The first question in construing this contract is to ascertain the time the parties intended it should continue in force, and the acts of the parties and the language of the contract furnish all the evidence we have in regard to it. These show that they intended to engage in the insurance business on joint account for the term of five years, unless one of them should desire to withdraw from the business within that time, and in that event a way was provided by which it might be done. This is the effect of the language if given its usual and natural meaning; and while it is perhaps capable of a construction which would continue the *180 contract in force until the parties should comply with its provisions in respect to withdrawal, this is not its natural meaning, and the acts of the parties show that this was not their understanding of it; for at the end of five years the defendant assumed complete control of the business, and for more than thirteen years the plaintiffs permitted him to treat it as his own without asserting any claim of control over or ownership in the business. This is evidence of a practical construction of the contract, and is entitled to great weight in determining the question of intent. As a rule, when the parties to a contract have so acted in relation to any of its provisions as to show their understanding of them, and this course of action has continued for a long time, the court will adopt that understanding unless the language of the contract is clearly incapable of such construction. Newmarket Mfg. Co. v. Pendergast, 24 N.H. 54, 66; Winnipiseogee etc. Co. v. Perley, 46 N.H. 83, 108. Its language and the acts of the parties both show that this contract was to terminate at the end of five years.

The defendant agreed to give the plaintiffs seven and one half per cent of all premiums collected by him upon policies written in the New Hampshire Company while the contract was in force, but failed to keep this agreement as to policies written between August 1, 1883, and February 19, 1885, when the contract ceased to be in force. The intention of the parties is generally the test to determine whether a promise to pay a fixed sum of money for any default in the performance of a contract is in the nature of a penalty or of liquidated damages. Hurd v. Dunsmore, 63 N.H. 171; Houghton v. Pattee, 58 N.H. 326; Davis v. Gillett, 52 N.H. 126; Mead v. Wheeler,13 N.H. 351; Brewster v. Edgerly, 13 N.H. 275; Chamberlain v. Bagley,11 N.H. 234. A promise to pay a large sum of money in the event of a default in the payment of a much smaller sum is, however, an exception to this rule, for the law makes interest the measure of damages for failure to pay money when it is due, and will not permit parties to avoid the usury laws in this way. Mead v. Wheeler, supra. Such a promise will be treated as a penalty and not as liquidated damages.

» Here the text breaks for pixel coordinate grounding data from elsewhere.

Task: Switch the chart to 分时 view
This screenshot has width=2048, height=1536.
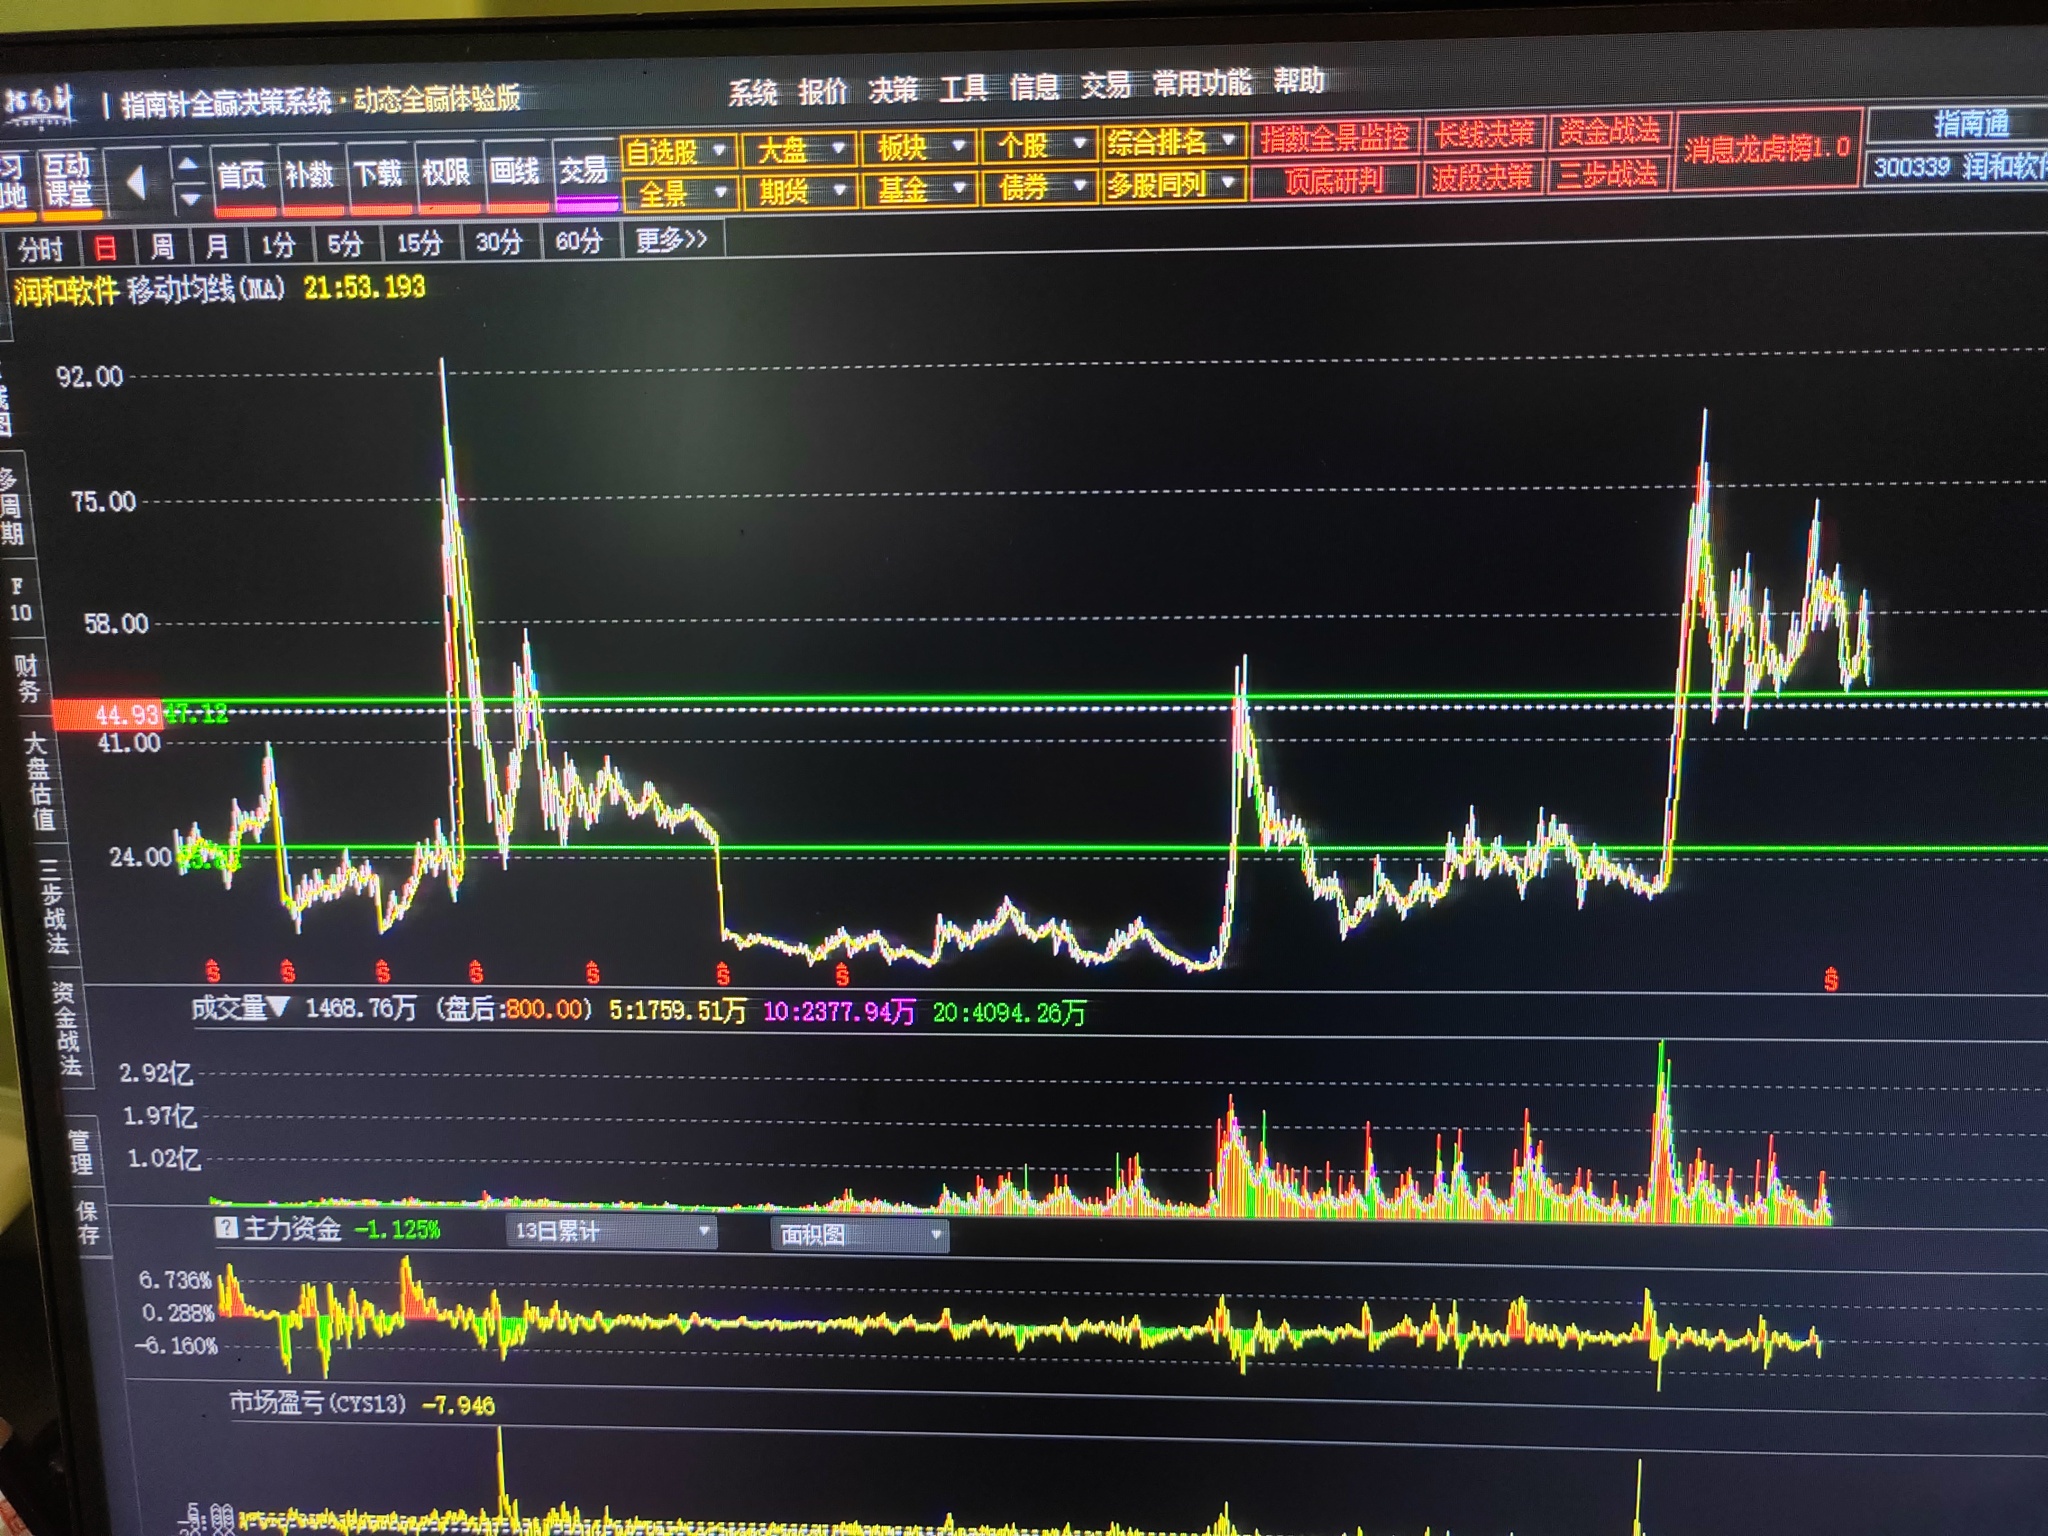Action: click(x=41, y=248)
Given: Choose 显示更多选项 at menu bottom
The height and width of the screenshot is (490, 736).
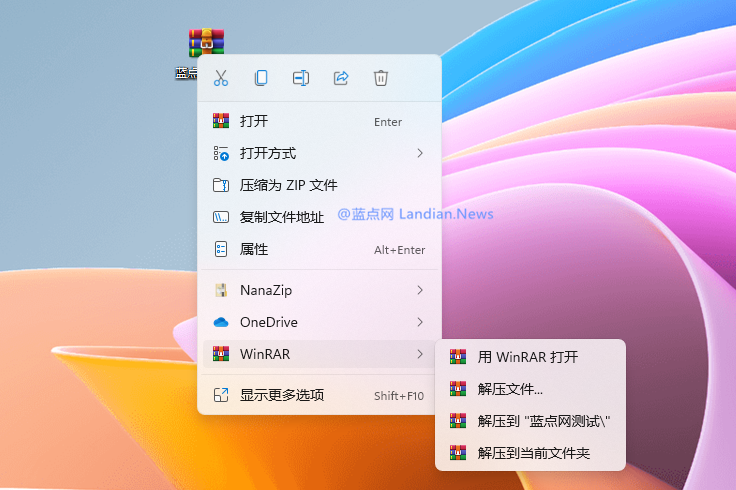Looking at the screenshot, I should [x=282, y=395].
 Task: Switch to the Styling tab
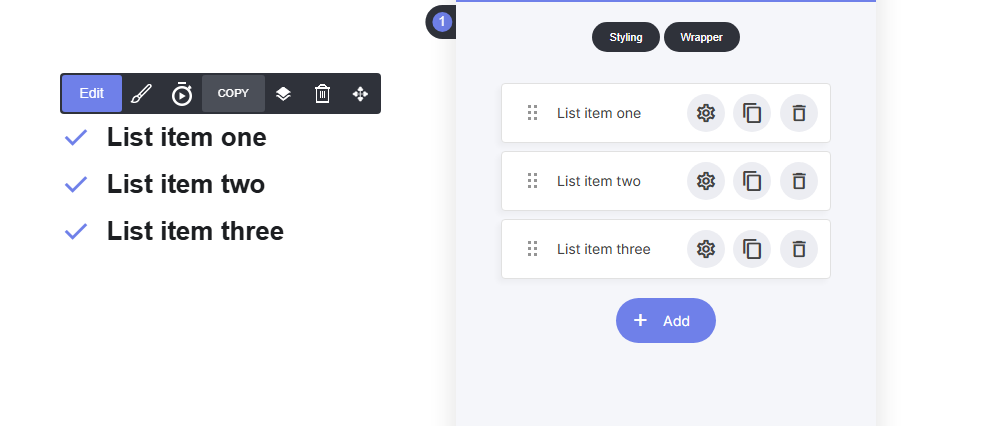[x=626, y=37]
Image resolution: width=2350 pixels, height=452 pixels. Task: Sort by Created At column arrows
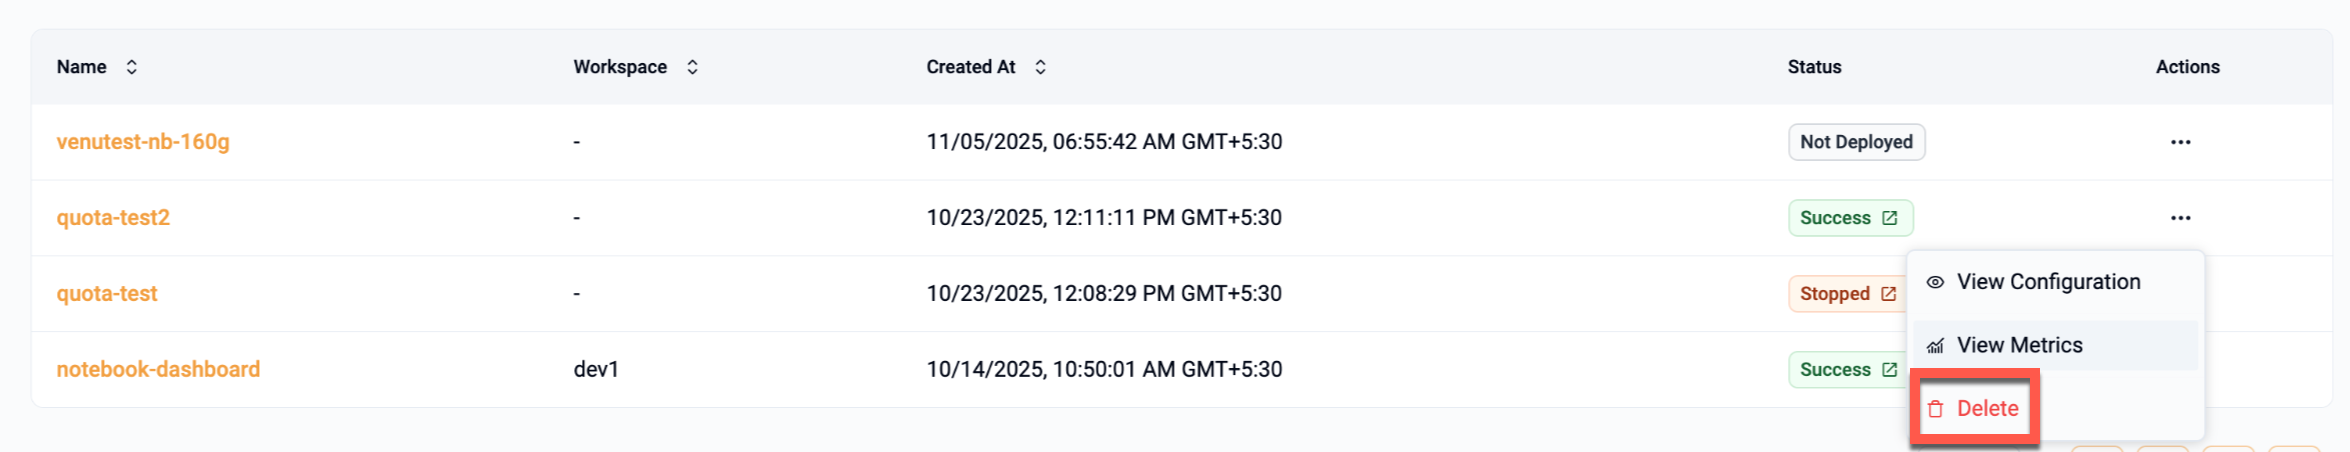[1040, 67]
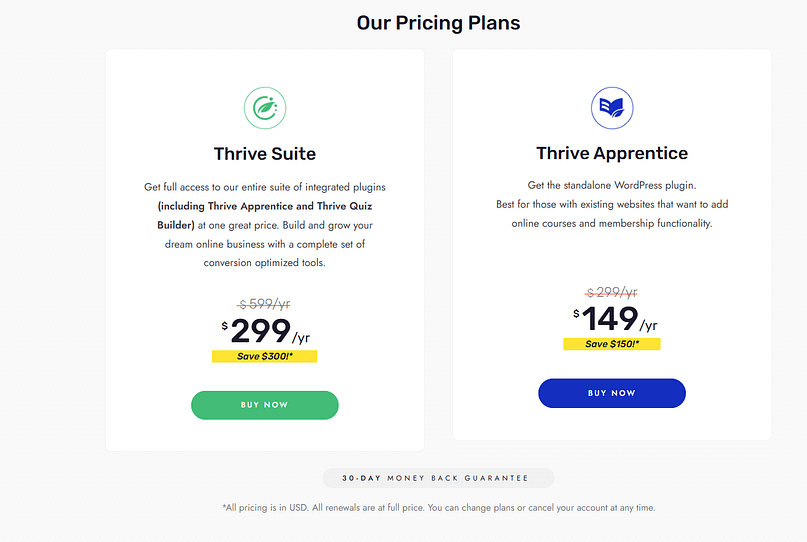Click the $299/yr Thrive Suite price
This screenshot has width=807, height=542.
click(x=265, y=331)
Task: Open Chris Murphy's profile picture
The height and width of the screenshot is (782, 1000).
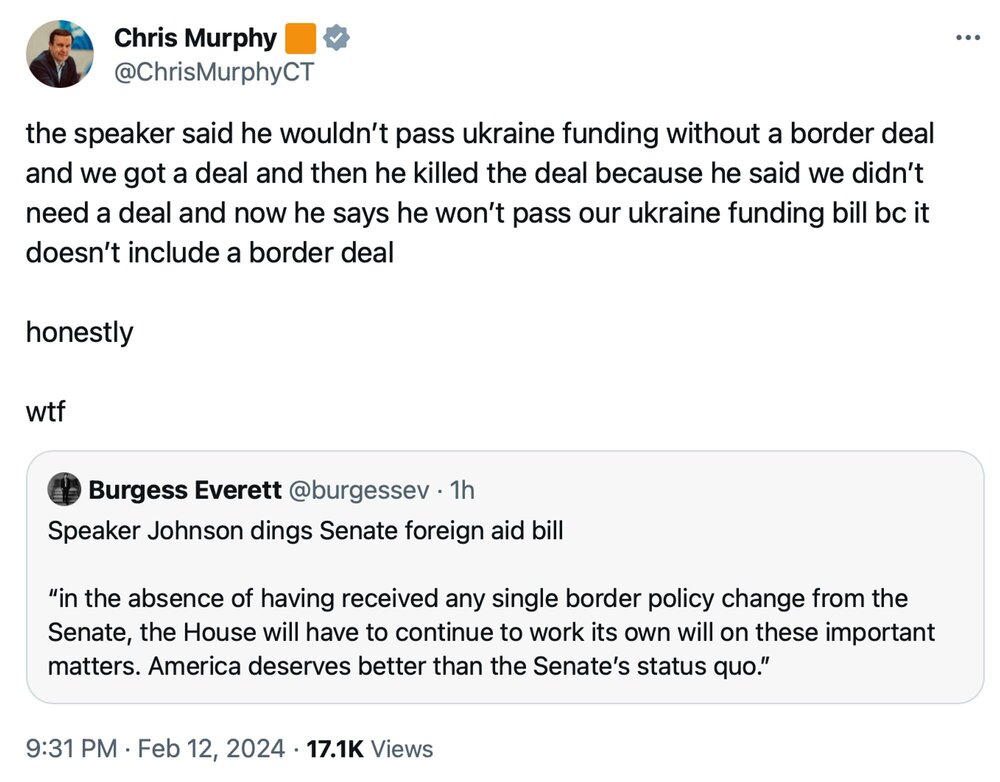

The purpose of a penalty is to insure the performance of a contract, and not to fix the measure of damages which may be recovered for a breach of it; and except in actions to recover the penalty, the injured party can recover the full amount of his damages. Brown v. Bellows, 4 Pick. 179; Foley v. McKeegan, 44 Ia. 1, — 66 Am. Dec. 107, 113, note. Hence it follows that the plaintiffs can recover in this action their share of all premiums collected by the defendant while the contract was in force, although the amount exceeds three hundred dollars.

The parties were joint owners of the business at the time when *181 the contract ceased to be in force, and the defendant, having appropriated the plaintiffs' share, must account to them for its value at the time he converted it. He contracted to do this, and even if he did not he must still do it; for when one joint owner appropriates common property, he must account to his cotenant for all he has used in excess of his share. Gage v. Gage, 66 N.H. 282.

The defendant's claim that the plaintiffs have been guilty of laches has no foundation, for the case does not find this fact and the only evidence of it is their delay in bringing this action; and mere delay for any time short of that prescribed by the statute of limitations, which in this case is twenty years (P.S., c. 217, s. 4), does not as a matter of law constitute laches. Leaird v. Smith, 44 N.Y. 618, 625.

The defendant was under no legal obligation to account to the plaintiffs, either for their share of the premiums which he had collected or of the business which he had converted, until they demanded such an accounting, so until that time neither claim would carry interest. As no demand was made previous to the beginning of this action, the plaintiffs can recover interest only from that date.

Case discharged.

BLODGETT, C.J., did not sit: the others concurred.